----- DATA FOR REVIEW -----
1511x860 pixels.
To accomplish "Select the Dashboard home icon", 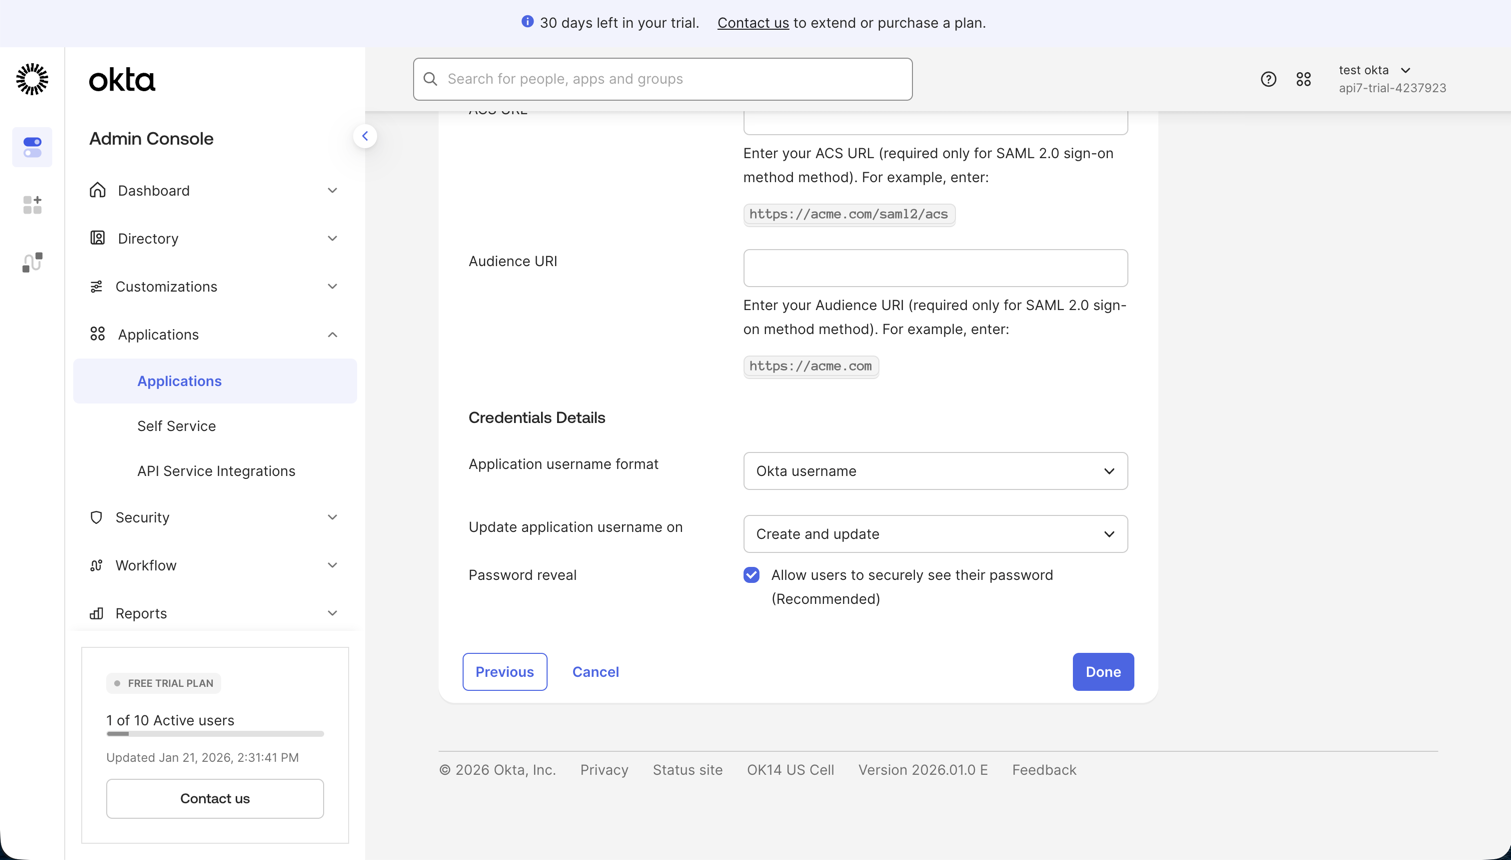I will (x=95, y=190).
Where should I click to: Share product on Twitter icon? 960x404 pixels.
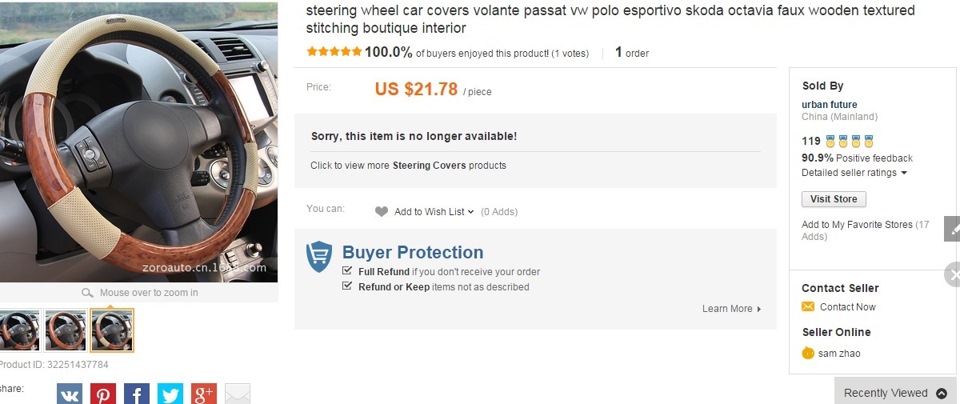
-----
----- DATA FOR REVIEW -----
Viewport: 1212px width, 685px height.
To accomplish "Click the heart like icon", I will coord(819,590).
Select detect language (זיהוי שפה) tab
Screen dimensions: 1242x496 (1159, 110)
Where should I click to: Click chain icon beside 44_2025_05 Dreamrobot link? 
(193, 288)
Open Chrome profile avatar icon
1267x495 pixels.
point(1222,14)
-----
----- DATA FOR REVIEW -----
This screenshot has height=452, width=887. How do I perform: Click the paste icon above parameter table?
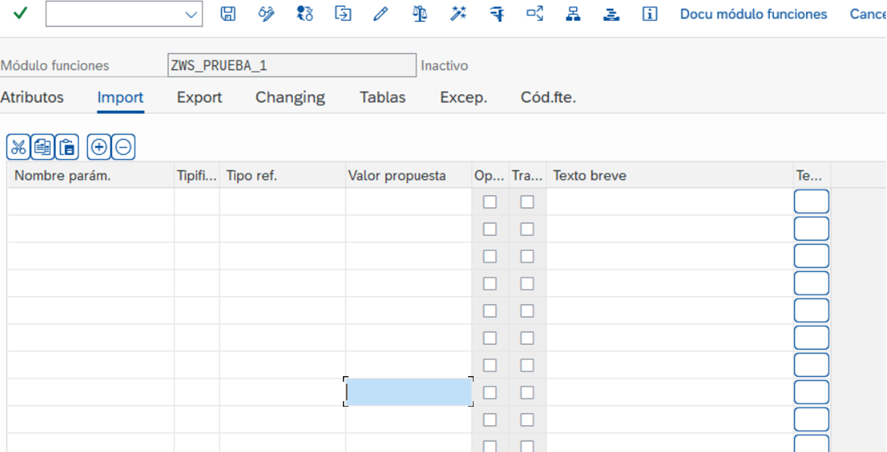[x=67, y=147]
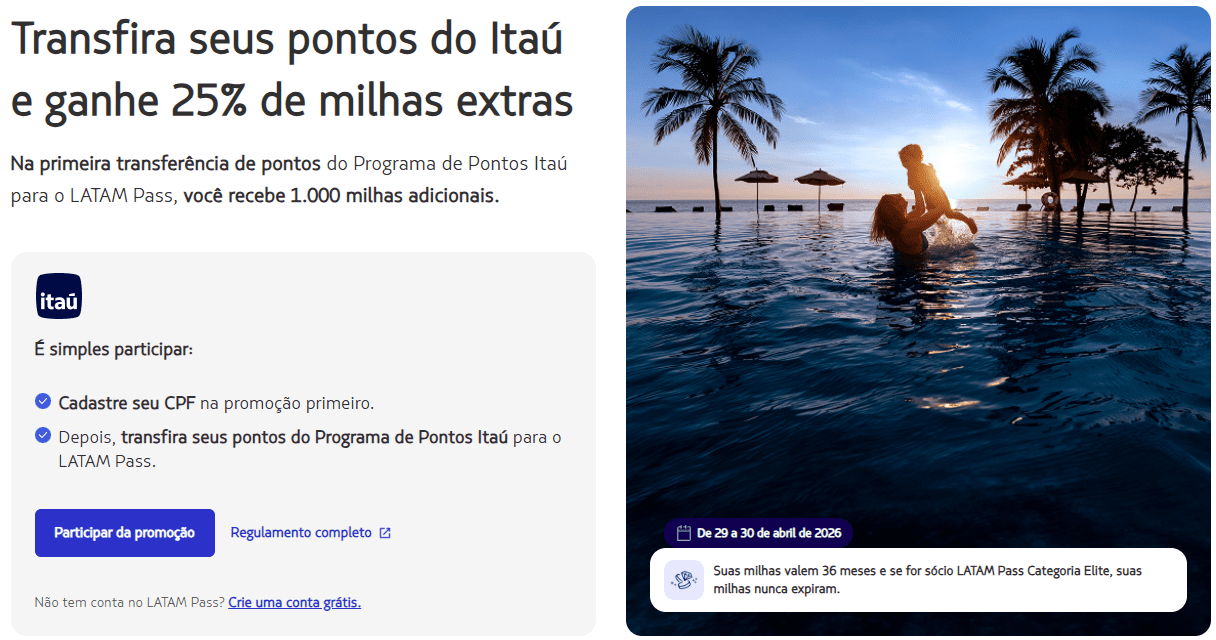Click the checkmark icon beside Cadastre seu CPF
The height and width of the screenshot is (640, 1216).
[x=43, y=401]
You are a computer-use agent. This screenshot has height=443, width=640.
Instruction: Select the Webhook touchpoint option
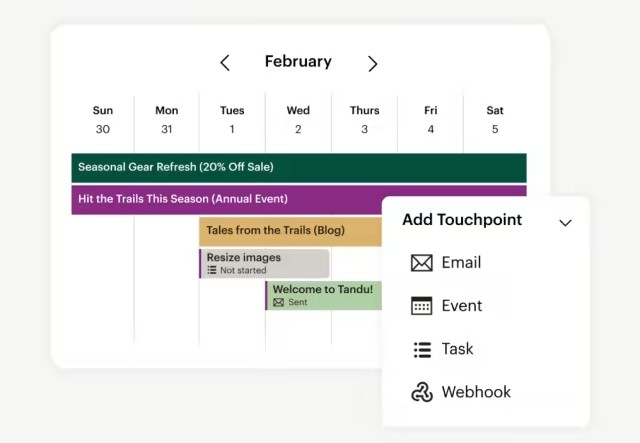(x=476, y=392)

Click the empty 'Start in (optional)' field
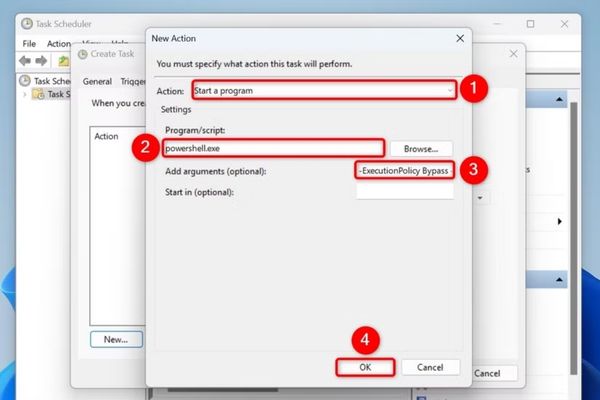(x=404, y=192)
-----
* ASSIGNMENT
For this task, write out exactly the lines of the entries above, starting at the line with "Viewport: 1212px width, 685px height." and ending at the line with "Open Chrome profile avatar icon", both included, and no others.

* ANSWER TO THIS EXERCISE
Viewport: 1212px width, 685px height.
To accomplish "Click the heart like icon", I will coord(819,590).
Select detect language (זיהוי שפה) tab
Screen dimensions: 1242x496 (1159, 110)
Where should I click to: Click chain icon beside 44_2025_05 Dreamrobot link? 
(193, 288)
Open Chrome profile avatar icon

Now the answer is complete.